Documentar a evolução dos desportos pode trazer diversos benefícios, incluindo: (1) estabelecer ligações com as exigências atuais e futuras do jogo e do treino, (2) otimizar a seleção e o desenvolvimento do talento, (3) avaliar os limites da interação entre o aporte energético, a fadiga e a execução de habilidades motoras e, crucialmente, (4) aprofundar a relação entre as regras, a carga física dos jogadores e padrões de lesão. Todos estes potenciais benefícios podem ser valiosos para jogadores, clubes e organizações desportivas e, em particular, para os diretores/gestores desportivos num contexto em que os jogadores são cada vez mais ágeis, competitivos e fisicamente mais bem preparados (Hill et al., 2018; Norton & Olds, 2001). A compreensão das tendências desportivas também contribui para a definição de diretrizes que minimizam o surgimento de lesões sem comprometer a identidade do jogo. A análise de vídeos históricos e o rastreamento da bola e da estrutura do jogo permitiram identificar padrões emergentes e tendências estratégicas ao longo do tempo em diversos desportos coletivos (Norton, 2013; Norton et al., 1999; Wallace & Norton, 2014). 

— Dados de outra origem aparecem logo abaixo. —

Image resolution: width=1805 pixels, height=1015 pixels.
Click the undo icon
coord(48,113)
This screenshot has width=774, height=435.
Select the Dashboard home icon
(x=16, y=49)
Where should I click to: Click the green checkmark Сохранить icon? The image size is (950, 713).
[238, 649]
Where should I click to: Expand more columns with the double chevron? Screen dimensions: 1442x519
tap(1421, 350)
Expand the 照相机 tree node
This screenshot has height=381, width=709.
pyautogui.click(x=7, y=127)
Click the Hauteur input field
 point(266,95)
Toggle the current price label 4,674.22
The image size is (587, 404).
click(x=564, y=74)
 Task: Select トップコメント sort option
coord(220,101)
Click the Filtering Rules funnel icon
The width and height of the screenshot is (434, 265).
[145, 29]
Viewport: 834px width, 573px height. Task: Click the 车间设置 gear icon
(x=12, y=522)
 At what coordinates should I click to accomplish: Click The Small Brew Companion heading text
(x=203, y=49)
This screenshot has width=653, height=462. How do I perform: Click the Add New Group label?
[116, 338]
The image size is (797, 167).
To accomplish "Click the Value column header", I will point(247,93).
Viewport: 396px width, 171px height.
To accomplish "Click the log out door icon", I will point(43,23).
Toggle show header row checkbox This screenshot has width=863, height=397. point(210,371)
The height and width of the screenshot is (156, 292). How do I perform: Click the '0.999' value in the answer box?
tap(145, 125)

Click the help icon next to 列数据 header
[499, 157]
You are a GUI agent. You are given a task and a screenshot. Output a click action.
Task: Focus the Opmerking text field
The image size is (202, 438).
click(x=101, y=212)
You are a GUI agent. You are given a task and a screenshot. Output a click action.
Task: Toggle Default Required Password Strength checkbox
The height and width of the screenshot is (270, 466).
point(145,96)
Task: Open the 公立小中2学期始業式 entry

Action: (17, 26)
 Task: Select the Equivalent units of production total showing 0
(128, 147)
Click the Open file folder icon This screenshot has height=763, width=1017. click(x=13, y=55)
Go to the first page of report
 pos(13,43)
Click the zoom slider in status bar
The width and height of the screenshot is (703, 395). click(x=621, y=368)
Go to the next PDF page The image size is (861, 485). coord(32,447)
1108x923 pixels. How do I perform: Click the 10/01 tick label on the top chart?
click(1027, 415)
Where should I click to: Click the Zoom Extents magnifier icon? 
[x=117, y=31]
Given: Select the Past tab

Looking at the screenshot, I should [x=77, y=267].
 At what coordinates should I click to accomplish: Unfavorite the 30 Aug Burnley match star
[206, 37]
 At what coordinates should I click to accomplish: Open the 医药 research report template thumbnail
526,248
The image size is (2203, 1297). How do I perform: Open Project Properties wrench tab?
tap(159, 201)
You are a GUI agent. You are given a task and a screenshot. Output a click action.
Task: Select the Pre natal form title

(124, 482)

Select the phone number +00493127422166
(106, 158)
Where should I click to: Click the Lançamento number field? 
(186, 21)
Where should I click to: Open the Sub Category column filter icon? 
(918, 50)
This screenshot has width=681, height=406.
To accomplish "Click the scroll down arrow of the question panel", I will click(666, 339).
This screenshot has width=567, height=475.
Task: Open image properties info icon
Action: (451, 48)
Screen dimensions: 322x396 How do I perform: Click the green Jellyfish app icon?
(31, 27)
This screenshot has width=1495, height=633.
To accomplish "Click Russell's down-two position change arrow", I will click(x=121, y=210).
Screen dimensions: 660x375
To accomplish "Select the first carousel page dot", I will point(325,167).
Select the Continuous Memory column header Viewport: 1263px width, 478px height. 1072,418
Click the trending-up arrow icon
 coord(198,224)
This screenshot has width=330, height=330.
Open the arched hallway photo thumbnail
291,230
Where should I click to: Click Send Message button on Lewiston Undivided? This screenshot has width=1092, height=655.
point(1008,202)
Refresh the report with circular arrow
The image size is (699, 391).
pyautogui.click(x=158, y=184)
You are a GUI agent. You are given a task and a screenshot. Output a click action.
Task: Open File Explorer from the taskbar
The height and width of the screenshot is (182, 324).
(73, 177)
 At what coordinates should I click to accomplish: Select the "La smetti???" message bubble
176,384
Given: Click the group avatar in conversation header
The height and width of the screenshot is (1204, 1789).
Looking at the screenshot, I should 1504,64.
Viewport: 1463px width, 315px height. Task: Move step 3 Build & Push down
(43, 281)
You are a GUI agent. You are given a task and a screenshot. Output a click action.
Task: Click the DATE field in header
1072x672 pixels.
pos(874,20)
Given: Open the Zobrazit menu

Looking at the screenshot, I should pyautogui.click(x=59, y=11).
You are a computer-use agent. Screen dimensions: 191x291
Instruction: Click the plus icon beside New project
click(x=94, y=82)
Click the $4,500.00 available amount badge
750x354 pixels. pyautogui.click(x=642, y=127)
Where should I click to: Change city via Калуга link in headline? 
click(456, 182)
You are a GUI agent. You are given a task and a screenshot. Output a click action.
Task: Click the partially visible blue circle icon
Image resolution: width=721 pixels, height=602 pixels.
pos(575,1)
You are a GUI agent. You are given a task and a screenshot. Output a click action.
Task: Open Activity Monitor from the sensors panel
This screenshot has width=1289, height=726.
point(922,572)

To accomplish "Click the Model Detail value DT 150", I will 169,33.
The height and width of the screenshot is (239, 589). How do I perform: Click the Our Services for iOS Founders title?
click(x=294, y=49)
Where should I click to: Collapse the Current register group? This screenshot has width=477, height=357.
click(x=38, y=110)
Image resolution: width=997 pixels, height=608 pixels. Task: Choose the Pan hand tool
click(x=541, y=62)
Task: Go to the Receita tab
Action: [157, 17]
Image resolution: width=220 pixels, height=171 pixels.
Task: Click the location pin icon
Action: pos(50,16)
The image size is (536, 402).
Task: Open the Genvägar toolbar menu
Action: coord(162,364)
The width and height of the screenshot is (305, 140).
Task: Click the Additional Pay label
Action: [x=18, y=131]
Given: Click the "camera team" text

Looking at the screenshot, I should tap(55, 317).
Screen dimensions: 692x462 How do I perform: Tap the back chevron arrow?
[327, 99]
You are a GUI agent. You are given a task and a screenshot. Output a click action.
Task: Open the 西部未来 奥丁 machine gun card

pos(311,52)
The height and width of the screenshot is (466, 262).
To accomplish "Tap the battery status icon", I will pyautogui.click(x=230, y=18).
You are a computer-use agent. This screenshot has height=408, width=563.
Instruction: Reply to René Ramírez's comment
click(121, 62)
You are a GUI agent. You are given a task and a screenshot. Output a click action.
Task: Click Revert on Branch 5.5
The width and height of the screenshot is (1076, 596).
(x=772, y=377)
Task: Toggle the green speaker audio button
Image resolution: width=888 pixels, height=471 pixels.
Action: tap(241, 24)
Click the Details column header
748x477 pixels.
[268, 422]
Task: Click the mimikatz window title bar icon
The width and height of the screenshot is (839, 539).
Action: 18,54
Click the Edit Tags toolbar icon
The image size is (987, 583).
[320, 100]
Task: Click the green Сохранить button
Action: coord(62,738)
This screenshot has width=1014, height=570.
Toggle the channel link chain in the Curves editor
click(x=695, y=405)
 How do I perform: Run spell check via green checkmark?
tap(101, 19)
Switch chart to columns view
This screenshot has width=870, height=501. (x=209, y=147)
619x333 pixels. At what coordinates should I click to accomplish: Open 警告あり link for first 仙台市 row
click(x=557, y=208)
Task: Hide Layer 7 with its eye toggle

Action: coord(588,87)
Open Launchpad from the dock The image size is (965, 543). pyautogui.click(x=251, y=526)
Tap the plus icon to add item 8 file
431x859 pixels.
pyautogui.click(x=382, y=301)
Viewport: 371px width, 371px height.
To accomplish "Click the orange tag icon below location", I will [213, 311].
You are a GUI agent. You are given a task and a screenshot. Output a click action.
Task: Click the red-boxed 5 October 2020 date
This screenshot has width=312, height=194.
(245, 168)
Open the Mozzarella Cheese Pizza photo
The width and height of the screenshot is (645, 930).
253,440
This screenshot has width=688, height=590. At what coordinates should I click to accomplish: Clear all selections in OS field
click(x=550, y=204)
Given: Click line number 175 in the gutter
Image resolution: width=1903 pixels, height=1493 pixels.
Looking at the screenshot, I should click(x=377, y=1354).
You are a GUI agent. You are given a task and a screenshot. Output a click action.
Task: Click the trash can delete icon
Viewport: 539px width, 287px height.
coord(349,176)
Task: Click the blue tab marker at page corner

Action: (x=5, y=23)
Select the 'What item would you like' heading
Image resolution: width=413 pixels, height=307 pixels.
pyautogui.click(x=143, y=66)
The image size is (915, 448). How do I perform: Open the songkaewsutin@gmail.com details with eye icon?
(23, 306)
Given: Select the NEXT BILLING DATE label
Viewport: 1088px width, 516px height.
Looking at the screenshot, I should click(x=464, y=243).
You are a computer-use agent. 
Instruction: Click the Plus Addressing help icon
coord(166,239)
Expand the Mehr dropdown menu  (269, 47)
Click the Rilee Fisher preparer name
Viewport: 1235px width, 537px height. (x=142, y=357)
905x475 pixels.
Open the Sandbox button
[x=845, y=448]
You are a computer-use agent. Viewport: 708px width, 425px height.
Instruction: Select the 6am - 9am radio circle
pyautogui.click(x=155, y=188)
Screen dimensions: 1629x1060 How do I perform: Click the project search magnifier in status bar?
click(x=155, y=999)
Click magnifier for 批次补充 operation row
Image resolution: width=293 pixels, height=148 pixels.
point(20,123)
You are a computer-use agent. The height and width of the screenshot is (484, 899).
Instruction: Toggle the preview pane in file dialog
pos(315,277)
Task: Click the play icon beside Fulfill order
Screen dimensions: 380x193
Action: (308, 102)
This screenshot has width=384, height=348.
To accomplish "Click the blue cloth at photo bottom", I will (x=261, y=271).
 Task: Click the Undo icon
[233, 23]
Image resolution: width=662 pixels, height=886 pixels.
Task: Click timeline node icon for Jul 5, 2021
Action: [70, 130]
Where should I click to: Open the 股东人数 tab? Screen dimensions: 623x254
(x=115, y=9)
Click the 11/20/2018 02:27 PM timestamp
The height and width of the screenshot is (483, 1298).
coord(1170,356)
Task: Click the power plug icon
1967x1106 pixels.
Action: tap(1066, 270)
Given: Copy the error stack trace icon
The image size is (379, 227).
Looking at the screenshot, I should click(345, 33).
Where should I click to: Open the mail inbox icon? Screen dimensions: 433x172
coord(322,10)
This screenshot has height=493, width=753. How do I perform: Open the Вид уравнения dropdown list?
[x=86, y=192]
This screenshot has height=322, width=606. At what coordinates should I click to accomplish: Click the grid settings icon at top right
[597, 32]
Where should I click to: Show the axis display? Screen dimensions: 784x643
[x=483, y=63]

A Federação Internacional de Futebol Associativo (FIFA) organiza separadamente os Mundiais de futebol masculino e feminino a cada 4 anos, sendo estes dos maiores torneios desportivos do planeta. O torneio masculino ocorre desde 1930, enquanto o feminino teve início apenas em 1991. A relativa estabilidade das regras e a disponibilidade de imagens de arquivo permitem compreender a evolução deste desporto ao mais alto nível. Estudos prévios quantificaram a evolução do Mundial masculino entre 1966 e 2010, revelando maior velocidade da bola, aumento da densidade de jogadores junto à bola e maior intensidade de jogo (Wallace & Norton, 2014). Alguns trabalhos mais recentes confirmaram estas tendências no futebol de alto rendimento (Bradley et al., 2016; Bush et al., 2015). 

O presente estudo expande a análise até 2022 no torneio masculino e, pela primeira vez, examina a evolução do Mundial feminino (1991–2023). A investigação sobre o futebol feminino é escassa, refletindo a sub-representação de jogadoras em investigações nas áreas das ciências do desporto e da medicina (Costello et al., 2014; Ryan et al., 2023). Com uma história competitiva mais curta, o futebol feminino pode estar a evoluir de forma distinta, tornando-se fundamental a análise de padrões comuns e diferenças entre ambos os géneros.

 

Métodos

Desenho do estudo: o estudo utilizou um desenho correlacional retrospetivo para analisar as gravações das finais do Mundial da FIFA (1966–2022 para o futebol masculino, 1991–2023 para o futebol feminino) e quantificar as mudanças ao longo do tempo em métricas específicas. Foram consideradas 3 grandes dimensões: estrutura do jogo, deslocamento da bola e frequência de passes (tabela 1). A análise utilizou o rastreamento computacional da bola e a cronometragem automática dos períodos de jogo e paragem, complementados por uma análise notacional dos passes efetuados (Edgecomb & Norton, 2006; Wallace & Norton, 2014). Os dados das finais masculinas entre 1966 e 2010 foram previamente publicados (Wallace & Norton, 2014), sendo agora atualizados com as 3 edições subsequentes (2014–2022). Os jogos femininos foram analisados separadamente. Normalmente, as finais do Mundial duram 90 minutos, mas, no torneio feminino, houve duas exceções: em 1991, com partes de 40 minutos e, em 1995, com a introdução experimental do “tempo técnico”, que não foi contabilizado como tempo de paragem.


Tabela 1. Variáveis utilizadas no estudo e respetivas definições operacionais (adaptado de Norton, 2024).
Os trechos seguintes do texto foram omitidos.